La aventura de entusiasmarlos se trataba, precisamente, de seducirlos con una aventura. El secreto lo soltó una tarde en que un empate repleto de goles les había hecho perder el encanto del festejo.
Mientras los chicos se iban, él, sentado, gritó al aire sin mirar a ninguno:
—Acá es muy fácil. Quisiera ver quién se anima a hacer goles en la cancha imposible.
El anzuelo acercó a la mayoría; el resto se sumó a las pocas palabras, cautivados por el histrionismo del Tío.
Ese mismo día decidieron que tenían que encontrar el lugar que el Tío referenciaba sin dar precisiones de cómo llegar. El mapa no era problema; a todos los desvelaba cómo harían para convertir un gol donde, según el Tío, nadie lo había logrado.
La primera vez que cruzaron en bote se perdieron. La segunda, lograron ubicarse mejor. La tercera pegó en el palo: casi llegan a la cancha. La vencida fue la cuarta.
Desafiaron a los chicos que allí jugaban y, acorde con los presagios del Tío, el partido terminó 0 a 0. Pero quisieron volver. Y lo hicieron casi sin interrupciones durante un mes. El que más cerca estuvo de convertir fue el Rulo, pero al momento de patear asumió el peso histórico, la responsabilidad apabullante de cortar con la racha, reducidos en la frase que el Tío repetía como una letanía: ahí nadie hizo un gol. A Rulo le salió un tirito, a las manos del arquero.
Fue a los tres meses y medio que sucedió lo nunca visto. Joselo, el pibito distinguido por su doble dentadura, apretó los dientes y sacó un remate misilístico. Fue un rayo. Su tiro atravesó las posibilidades de un arquero absorto, que vio cómo los silencios quedaban sepultados bajo el gol más gritado del mundo. Así terminó el partido: 1 a 0.
La vuelta en bote fue una fiesta que, tendría su punto más álgido en la cara del Tío. Los chicos jugaban a imaginar la sorpresa del hombre que tendría que cambiar el discurso, que tendría que hablar de ellos, quizás, como de los nuevos próceres.
A Joselo no le salían las palabras, así que tuvo que contar el relato Marito. Marito era tartamudo. Sin embargo, con la emoción dijo todo de corrido.
El Tío les festejaba la hazaña y los abrazaba y los pibes se miraban y no podían creerlo y entonces el Tío pensaba, pensaba que había valido la pena y se reía, se reía sin hablar, porque mientras tanto se acordaba o más bien trataba de repasar los más de cien goles que él había convertido en aquella cancha.

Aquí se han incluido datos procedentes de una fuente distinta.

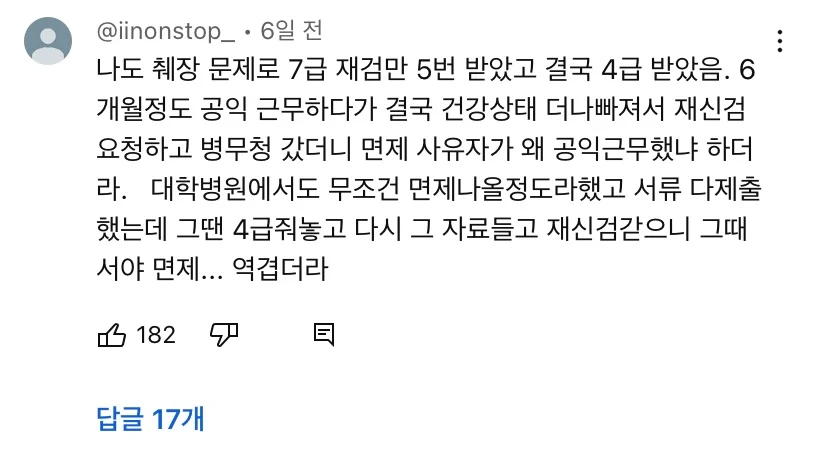This screenshot has height=459, width=828.
Task: Click comment line starting "요청하고 병무청 갔더니"
Action: tap(420, 147)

martes, 4 de septiembre de 2012

Esa mirada


Hacía rato que lo miraba y no le decía nada. Se le notaba el brillo en los ojos. Pueden disimularse hasta las obviedades; la mirada es imposible. Yo le vi al Flaco perder pelotas increíbles, caerse solo, errar pases sencillos. Y la miraba a ella mirarlo: tenía una manera envolvente para capturar lo que cualquiera hubiese abandonado con los ojos a la velocidad de la luz. Cuando el Flaco la perdía era instantáneo: yo la espía para ver el espectáculo de su mirada.
Hay gente que sabe mirar. Y está la otra. El mundo podría dividirse por ese tópico que esconde la más genuina de las expresiones humanas.
Un día de tantos él perdió una pelota de tantas. Yo le había dicho que una chica lo miraba intensamente, que tenía que verla mirarlo. El Flaco me escuchaba, pero igual le desconfiaba la atención que me prestaba.
Cuando se levantó después de aquel quite de un defensor sin miramientos, giró la cabeza hasta ubicarla. Tuvo que haberse conmovido. A él no lo vi; quería confirmar que ella, por fin, sintiera la correspondencia de los otros ojos. Era una mirada dulce, sugestivamente inspiradora.   
A la jugada siguiente el Flaco hizo el gol más maravilloso que yo haya visto y que ella, seguramente, también. Lanzado al festejo, él la buscó enseguida con una mirada que se devoraba el momento. Ella ya no estaba. Se había ido a mirar otras miradas.